Uniknya, lelaki setengah baya yang
tinggal di tepi desa tadi akhirnya terpanggil untuk menyelesaikan tantangan
yang tidak mungkin itu. Suatu hari, setelah fajar, sang lelaki membulatkan
tekadnya. Ia mengambil pacul dan mulai berjalan ke gunung. Ia bekerja dari
subuh hingga matahari tenggelam, tak kenal lelah. Mencangkul dan mencangkul.
Setelah seminggu ia bekerja, akhirnya
anak-anaknyapun mulai memperhatikan ulah sang ayah. Ketika diceritakan bahwa
sang ayah ingin memindahkan gunung, ketiga anaknya terbahak-bahak. Mereka
menganggap ayahnya gila, dan mau melakukan hal yang tak mungkin. Sang ayah
terdiam saja. Ia terus melanjutkan pekerjaannya dari hari ke hari. Sebulan
kemudian, cerita ini menyebar ke seluruh desa. Sang lelaki itu kini malah
dijuluki gila oleh semua warga desa.
Ketiga anak lelaki itu lama-lama malu
dengan olokan warga desa. Hingga suatu hari mereka memutuskan membantu ayahnya.
Sejak itu, keempat lelaki itu selalu berangkat subuh, dan mencangkul gunung
hingga matahari tenggelam. Setelah beberapa bulan mereka bekerja, warga desa
mulai melihat sebuah lubang besar di gunung. Tak lama kemudian, seluruh desa
ikut bergabung. Setahun lebih, gunung itu bolong. Air mengalir lewat
terowongan. Desa itu tak pernah lagi kering.
***
Semuanya mungkin. Jangan pernah
menganggap remeh sebuah cita-cita atau angan-angan. Rahasianya, bagaimana
mengubah cita-cita itu menjadi tantangan nyata. Kalau sudah menjadi tantangan,
pasti bisa dikerjakan. Pasti memberikan hasil. Ccita-cita dan angan-angan hanya
akan menjadi lamunan kosong kalau tidak kita wujudkan menjadi tantangan.

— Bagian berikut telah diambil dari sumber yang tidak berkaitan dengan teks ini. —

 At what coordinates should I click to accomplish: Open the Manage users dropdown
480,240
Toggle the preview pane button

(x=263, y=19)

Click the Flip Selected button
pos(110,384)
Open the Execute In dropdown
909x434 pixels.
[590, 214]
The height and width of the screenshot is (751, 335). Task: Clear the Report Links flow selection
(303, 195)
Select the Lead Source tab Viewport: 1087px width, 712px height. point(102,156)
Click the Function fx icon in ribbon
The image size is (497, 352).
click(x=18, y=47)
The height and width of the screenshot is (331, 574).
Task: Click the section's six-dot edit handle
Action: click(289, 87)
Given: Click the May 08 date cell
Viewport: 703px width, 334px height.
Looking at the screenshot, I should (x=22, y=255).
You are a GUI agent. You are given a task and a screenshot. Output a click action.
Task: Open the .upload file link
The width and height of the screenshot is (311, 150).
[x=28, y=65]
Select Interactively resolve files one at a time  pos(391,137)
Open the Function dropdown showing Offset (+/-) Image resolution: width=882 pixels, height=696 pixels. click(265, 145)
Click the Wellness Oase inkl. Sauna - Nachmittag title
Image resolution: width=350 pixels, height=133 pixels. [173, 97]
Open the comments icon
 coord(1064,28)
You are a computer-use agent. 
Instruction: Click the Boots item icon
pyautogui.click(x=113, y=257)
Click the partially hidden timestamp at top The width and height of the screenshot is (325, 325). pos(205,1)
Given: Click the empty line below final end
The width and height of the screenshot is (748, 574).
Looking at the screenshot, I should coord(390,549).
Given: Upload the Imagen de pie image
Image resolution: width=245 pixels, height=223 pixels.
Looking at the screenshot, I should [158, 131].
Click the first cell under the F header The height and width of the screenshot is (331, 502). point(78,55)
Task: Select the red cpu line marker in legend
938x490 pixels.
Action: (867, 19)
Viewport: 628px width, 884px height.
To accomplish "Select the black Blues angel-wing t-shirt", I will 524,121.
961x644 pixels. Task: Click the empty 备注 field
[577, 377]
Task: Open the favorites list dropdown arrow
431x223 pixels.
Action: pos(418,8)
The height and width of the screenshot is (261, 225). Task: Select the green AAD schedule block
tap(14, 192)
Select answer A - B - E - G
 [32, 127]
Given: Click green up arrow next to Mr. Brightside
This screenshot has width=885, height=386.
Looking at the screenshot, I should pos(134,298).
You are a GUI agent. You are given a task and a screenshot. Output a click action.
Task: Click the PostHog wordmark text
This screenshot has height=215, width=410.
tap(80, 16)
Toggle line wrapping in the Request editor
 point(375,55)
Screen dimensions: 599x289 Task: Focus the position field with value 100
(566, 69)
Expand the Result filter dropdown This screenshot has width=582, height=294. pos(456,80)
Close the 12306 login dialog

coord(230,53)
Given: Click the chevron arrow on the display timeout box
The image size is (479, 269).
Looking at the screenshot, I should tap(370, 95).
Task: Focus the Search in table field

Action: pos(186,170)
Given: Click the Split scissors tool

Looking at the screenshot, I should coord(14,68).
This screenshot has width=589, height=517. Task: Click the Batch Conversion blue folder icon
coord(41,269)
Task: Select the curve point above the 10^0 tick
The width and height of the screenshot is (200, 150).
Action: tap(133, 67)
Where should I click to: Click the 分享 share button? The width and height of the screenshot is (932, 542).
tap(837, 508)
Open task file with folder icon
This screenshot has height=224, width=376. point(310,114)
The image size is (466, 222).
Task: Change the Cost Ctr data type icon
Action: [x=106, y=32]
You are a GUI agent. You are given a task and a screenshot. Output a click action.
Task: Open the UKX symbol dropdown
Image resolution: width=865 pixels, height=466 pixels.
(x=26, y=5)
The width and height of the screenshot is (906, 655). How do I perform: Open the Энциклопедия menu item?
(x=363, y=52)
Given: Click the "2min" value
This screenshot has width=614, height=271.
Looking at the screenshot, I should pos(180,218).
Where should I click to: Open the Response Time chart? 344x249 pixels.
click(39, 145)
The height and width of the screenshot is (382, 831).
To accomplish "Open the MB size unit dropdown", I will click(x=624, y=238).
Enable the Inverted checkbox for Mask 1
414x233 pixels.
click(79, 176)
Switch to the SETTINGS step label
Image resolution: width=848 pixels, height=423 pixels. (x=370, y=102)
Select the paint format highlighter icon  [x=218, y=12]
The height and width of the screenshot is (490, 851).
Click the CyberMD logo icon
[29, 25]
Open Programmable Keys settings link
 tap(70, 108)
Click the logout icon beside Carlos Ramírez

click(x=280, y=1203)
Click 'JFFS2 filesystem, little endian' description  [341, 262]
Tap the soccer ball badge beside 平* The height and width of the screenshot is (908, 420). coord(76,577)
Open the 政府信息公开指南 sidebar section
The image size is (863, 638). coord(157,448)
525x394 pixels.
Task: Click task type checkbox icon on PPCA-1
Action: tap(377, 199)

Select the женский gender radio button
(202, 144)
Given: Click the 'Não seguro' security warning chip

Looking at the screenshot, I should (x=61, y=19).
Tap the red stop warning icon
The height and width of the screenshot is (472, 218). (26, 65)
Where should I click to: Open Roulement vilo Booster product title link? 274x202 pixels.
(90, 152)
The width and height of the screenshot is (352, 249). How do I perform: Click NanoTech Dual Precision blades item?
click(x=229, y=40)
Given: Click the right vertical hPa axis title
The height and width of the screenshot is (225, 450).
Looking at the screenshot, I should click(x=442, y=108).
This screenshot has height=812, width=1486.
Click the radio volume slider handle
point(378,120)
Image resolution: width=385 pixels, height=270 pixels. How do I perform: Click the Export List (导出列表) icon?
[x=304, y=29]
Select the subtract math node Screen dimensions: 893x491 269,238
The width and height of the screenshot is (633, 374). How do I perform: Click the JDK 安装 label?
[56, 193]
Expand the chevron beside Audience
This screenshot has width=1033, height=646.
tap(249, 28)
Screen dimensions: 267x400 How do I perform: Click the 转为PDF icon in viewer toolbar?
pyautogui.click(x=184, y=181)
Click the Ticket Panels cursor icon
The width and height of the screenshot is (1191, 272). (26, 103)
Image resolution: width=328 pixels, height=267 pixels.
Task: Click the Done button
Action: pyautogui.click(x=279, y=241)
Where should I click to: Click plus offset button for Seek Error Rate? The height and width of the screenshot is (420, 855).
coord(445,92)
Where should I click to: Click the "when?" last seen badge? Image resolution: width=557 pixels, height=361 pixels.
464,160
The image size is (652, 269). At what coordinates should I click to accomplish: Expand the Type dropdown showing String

Tantangan adalah sebuah “road map”, peta yang melukiskan hal-hal yang harus
kita kerjakan untuk mencapai sebuah prestasi.
Cita-cita dan angan-angan adalah roh.
Tantangan adalah tubuh tempat roh bersemayam. Tanpa tantangan, roh itu hanya
akan melayang-layang dan kehilangan wujudnya. Kalau Anda punya visi, cita-cita,
dan angan-angan, jangan lupa menerjemahkannya menjadi tantangan yang bisa
memotivasi keikutsertaan orang di sekitar kita.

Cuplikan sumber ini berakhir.